Portrait of a Vanishing World

The Destruction of Lower Manhattan is a poignant portrait of a vanishing world and an elegiac chronicle of the way working class communities have been used as pawns by the wealthy elite, who wield political power the same way a demolition man waves a wrecking ball. As Lyon’s photographs and journal entries reveal, the ruling class could obliterate sixty acres of architecture without ever getting their hands dirty.

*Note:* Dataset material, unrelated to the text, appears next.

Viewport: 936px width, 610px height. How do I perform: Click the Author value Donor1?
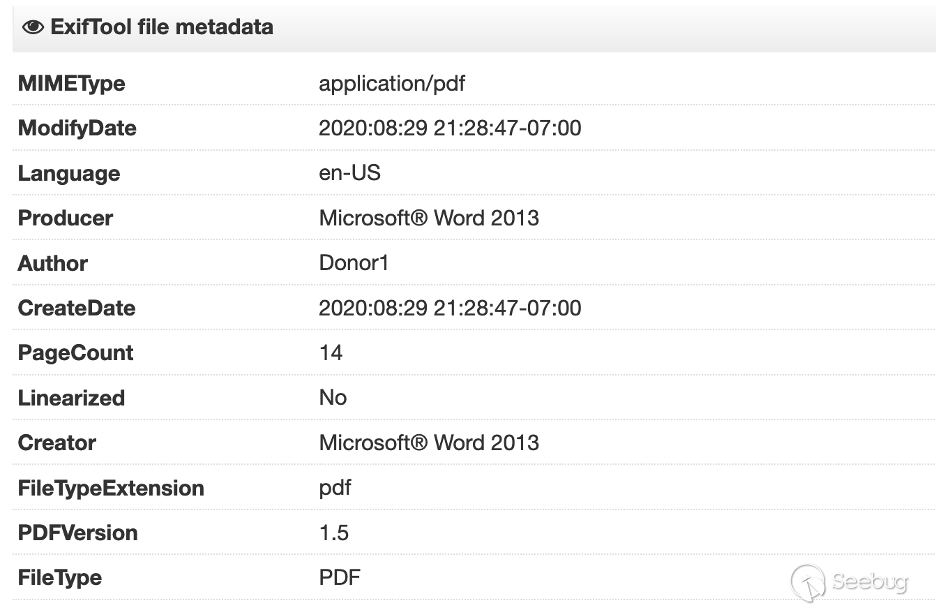tap(353, 264)
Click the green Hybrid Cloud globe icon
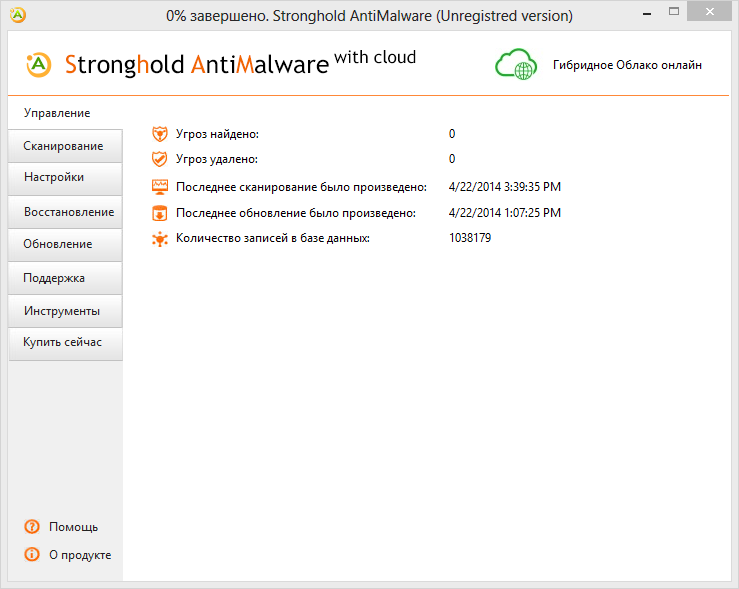Image resolution: width=739 pixels, height=589 pixels. pos(516,65)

Instead they brought in those with the least leverage — the Slavs, Italians, and Black Americans who came north during the Great Migration — to wipe out entire communities for a mere $5.50 an hour.

Barmen on the walls, 1967. From The Destruction of Lower Manhattan (Aperture, 2020) © Danny Lyon, courtesy Aperture

Whether photographing a couple of housewreckers casually standing in a doorway while on the job or local kids playing on the streets one Sunday morning, Lyon’s attention to nuance and detail is unparalleled. His luminous scenes of solemn buildings soon to be reduced to rubble and dust stand in poignant contrast to images of empty homes strewn with abandoned furniture, a forgotten photograph still hanging on the wall. 

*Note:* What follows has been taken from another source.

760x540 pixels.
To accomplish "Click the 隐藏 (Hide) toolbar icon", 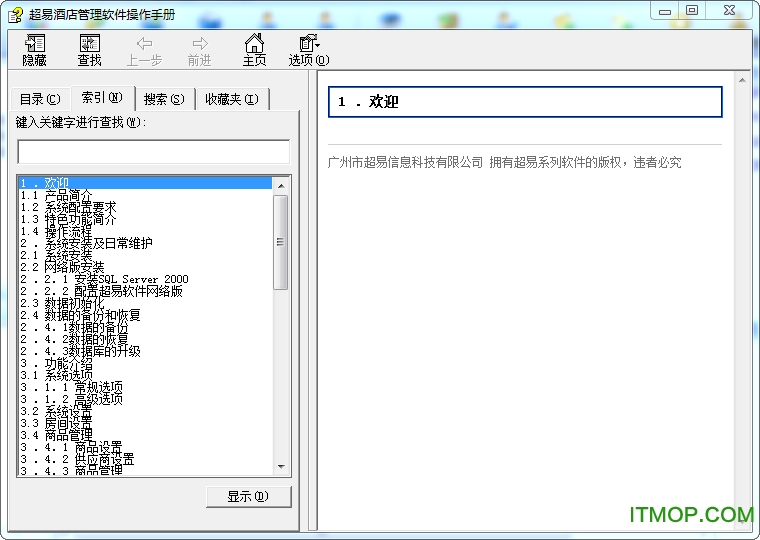I will click(35, 43).
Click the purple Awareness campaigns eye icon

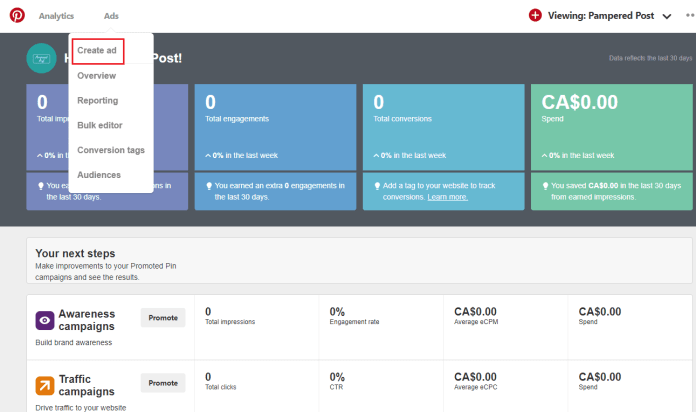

By positioning himself inside the story, rather than being an outsider passing through, Lyon’s knowledge and understanding of the world disappearing before his very eyes allows us to recognize the process of “urban renewal” is a misnomer at best. What Lyon witnessed was a kind of corruption that has plagued this nation from its very start, positing the value of property over people while profiting the power elite.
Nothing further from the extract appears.